Daging kurban diberikan pada non muslim

Bagaimana hukumnya orang qurban dagingnya sebagian diberikan kepada tetangga yang non muslim?

Qurban tersebut hukumnya sah, sedang memberikan daging tersebut kepada non muslim hukumnya tidak boleh (haram).

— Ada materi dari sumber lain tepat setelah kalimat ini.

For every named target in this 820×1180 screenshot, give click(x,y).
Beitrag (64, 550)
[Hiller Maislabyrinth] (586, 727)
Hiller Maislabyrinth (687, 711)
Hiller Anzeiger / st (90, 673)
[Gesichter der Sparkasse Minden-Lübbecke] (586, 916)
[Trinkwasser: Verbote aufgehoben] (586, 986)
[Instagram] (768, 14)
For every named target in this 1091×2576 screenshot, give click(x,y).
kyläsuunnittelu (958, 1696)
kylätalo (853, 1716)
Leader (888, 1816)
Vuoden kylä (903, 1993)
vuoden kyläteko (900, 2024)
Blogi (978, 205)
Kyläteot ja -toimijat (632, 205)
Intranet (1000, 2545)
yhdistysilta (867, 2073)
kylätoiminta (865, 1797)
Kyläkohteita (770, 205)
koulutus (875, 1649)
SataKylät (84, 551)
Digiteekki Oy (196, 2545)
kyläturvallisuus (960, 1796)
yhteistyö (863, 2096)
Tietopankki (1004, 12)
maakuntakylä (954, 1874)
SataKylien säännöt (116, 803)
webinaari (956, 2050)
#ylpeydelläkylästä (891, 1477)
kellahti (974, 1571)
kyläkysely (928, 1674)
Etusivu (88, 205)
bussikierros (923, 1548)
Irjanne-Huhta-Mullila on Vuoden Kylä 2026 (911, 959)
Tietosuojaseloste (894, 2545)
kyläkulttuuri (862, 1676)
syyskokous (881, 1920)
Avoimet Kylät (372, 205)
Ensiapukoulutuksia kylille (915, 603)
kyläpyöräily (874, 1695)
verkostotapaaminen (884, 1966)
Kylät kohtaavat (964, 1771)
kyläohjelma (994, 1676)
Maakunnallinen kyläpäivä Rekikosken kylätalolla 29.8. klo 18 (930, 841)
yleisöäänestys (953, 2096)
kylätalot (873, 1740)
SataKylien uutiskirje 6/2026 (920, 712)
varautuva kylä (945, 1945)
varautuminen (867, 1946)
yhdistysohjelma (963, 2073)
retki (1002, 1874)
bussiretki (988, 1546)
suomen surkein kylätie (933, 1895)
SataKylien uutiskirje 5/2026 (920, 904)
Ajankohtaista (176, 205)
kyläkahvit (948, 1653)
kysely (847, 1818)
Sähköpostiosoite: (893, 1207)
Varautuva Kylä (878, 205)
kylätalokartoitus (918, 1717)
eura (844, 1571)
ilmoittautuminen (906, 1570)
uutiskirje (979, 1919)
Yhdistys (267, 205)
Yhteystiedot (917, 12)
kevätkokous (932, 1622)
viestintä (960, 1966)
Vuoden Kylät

(قَوْلُهُ وَقِيْلَ يُهْدِيْ ثُلُثًا لِلْمُسْلِمِيْنَ اْلأَغْنِيَاءِ) هَذَا هُوَ الْمُعْتَمَدُ

وَقَوْلُهُ وَيَتَصَدَّقُ بِثُلُثٍ عَلَى الْفُقَرَاءِ أَيِ الْمُسْلِمِيْنَ أَيْضًا وَخَرَجَ بِقَيْدِ الْمُسْلِمِيْنَ غَيْرُهُمْ فَلاَ يَجُوْزُ إِعْطَاؤُهُمْ مِنْهَا شَيْئًا كَمَا نَصَّ عَلَيْهِ الْبُوَيْطِيّ. وَوَقَعَ فِي الْمَجْمُوْعِ جَوَازُ اِطْعَامِ فُقَرَاءِ أَهْلِ الذِّمَّةِ مِنْ أُضْحِيَةِ التَّطَوُّعِ دُوْنَ الْوَاجِبَةِ وَتَعَجَّبَ مِنْهُ اْلأَذْرُعِيّ. فَالْحَقُّ أَنَّهُ لاَ يَجُوْزُ إِطْعَامُ الذَّمِّيِّيْنَ مِنَ اْلأُضْحِيَةِ

مُطْلَقًا لاَ تَصَدُّقًا وَلاَ اهْدَاءً حَتَّى لَوْ أَخَذَهَا فُقَرَاءُ الْمُسْلِمِيْنَ صَدَقَةً وَأَغْنِيَاؤُهُمْ هَدِيَّةً حَرُمَ عَلَيْهِمُ التَّصَدُّقُ بِشَيْءٍ مِمَّا أَخَذُوْهُ أَوْ اِهْدَاءُ شَيْءٍ مِنْهُ لأَهْلِ الذِّمَّةِ وَكَذَلَكَ بَيْعُهُ لَهُمْ لأَنَّهَا ضِيَافَةُ اللهِ للْمُسْلِمِيْنَ كَمَا قَالَهُ الشَّيْخُ الشِّبْرَامَلِسِيّ وَهُوَ الْمُعْتَمَدُ. [الباجوري 2/301].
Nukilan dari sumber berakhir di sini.